Coming to grips with the great Digital Revolution: Part 1 – Describing some parts, but never the Elephant

Describing Parts of the Elephant 


There is that familiar parable of the blind men and the elephant, originating from the Indian subcontinent. Let me use the Jain version to make my point;

“A Jain version of the story says that six blind men were asked to determine what an elephant looked like by feeling different parts of the elephant’s body. The blind man who feels a leg says the elephant is like a pillar; the one who feels the tail says the elephant is like a rope; the one who feels the trunk says the elephant is like a tree branch; the one who feels the ear says the elephant is like a hand fan; the one who feels the belly says the elephant is like a wall; and the one who feels the tusk says the elephant is like a solid pipe.

A king explains to them: “All of you are right. The reason every one of you is telling it differently is because each one of you touched the different part of the elephant. So, actually the elephant has all the features you mentioned.[2]””

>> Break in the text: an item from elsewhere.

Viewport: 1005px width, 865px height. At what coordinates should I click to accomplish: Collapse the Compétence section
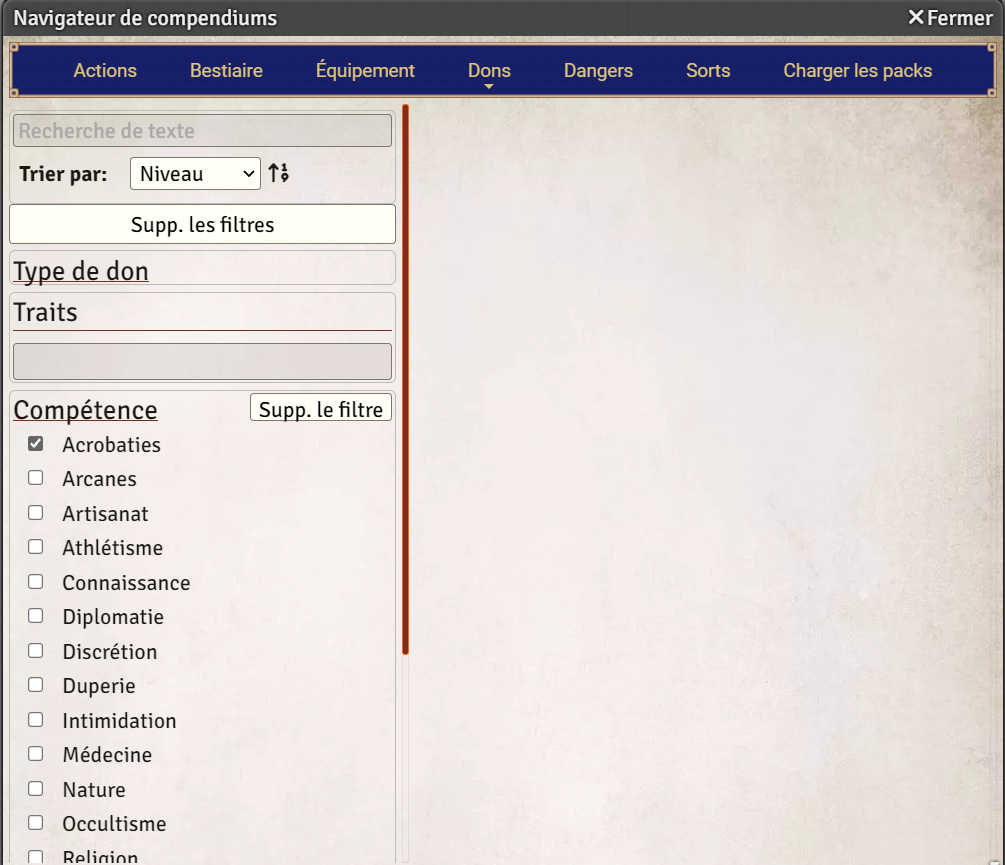coord(85,410)
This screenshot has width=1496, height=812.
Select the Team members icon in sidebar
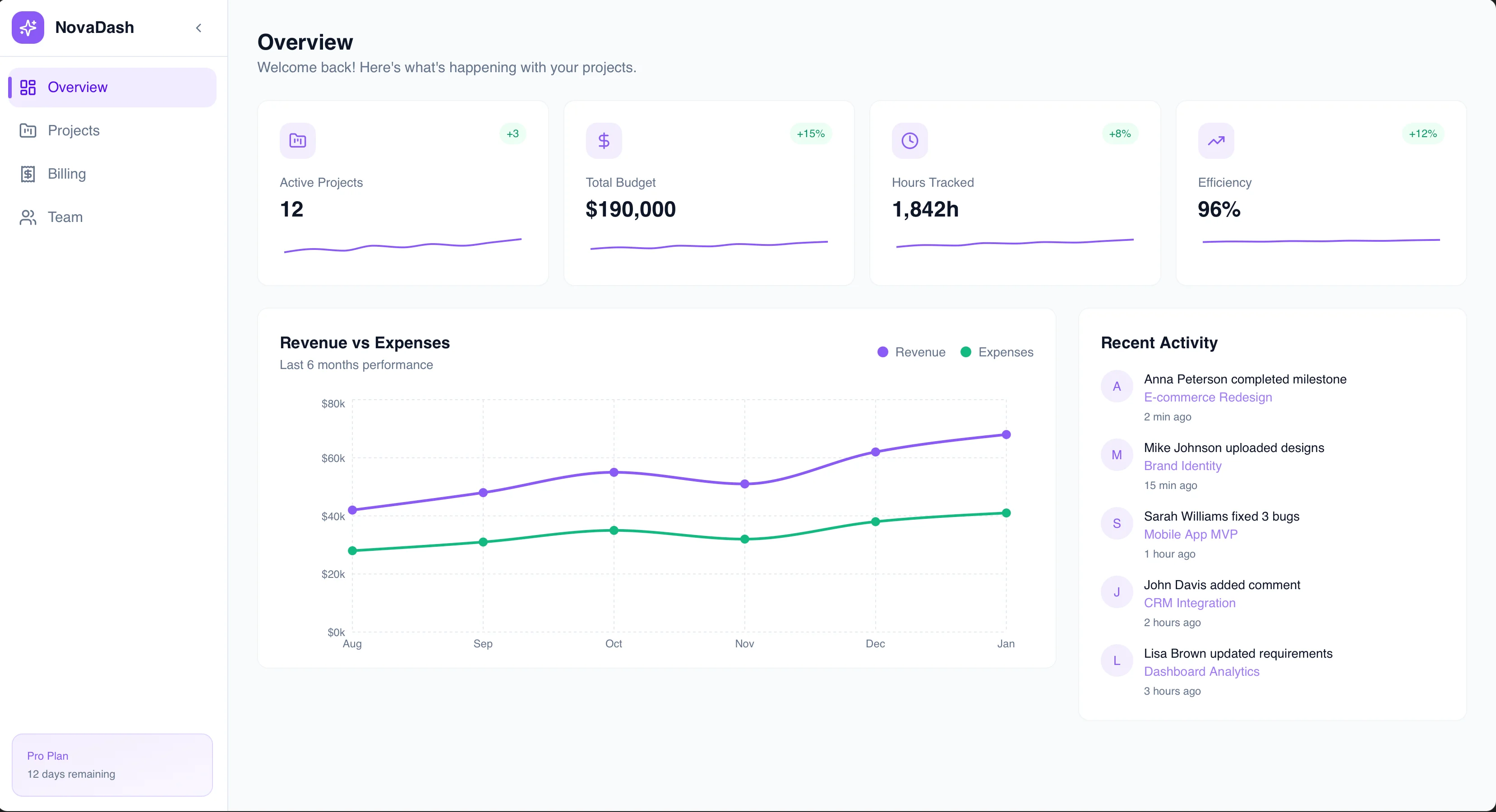pos(28,217)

I use this story to make this point, that everyone who understands the promise and possibilities of the emerging technologies in Artificial Intelligence, Robotics, Internet of Things, etc can only talk about some trends and patterns – no one can credibly predict how all these forces will converge and how the changes and the revolution they bring about would look like. In a sense, we are all describing the various attributes of the Elephant, but none of us have seen the Elephant in it’s glorious entirety. It’s here though, it’s so big and it’s presence cannot be ignored.

The Second Machine Age 

One framework I like to use when considering the problem is the idea of platforms, that there are certain technological breakthroughs, when they occur,  suddenly accelerate progress from the regular slow drudgery of linear growth to an almost instantaneous burst of exponential growth.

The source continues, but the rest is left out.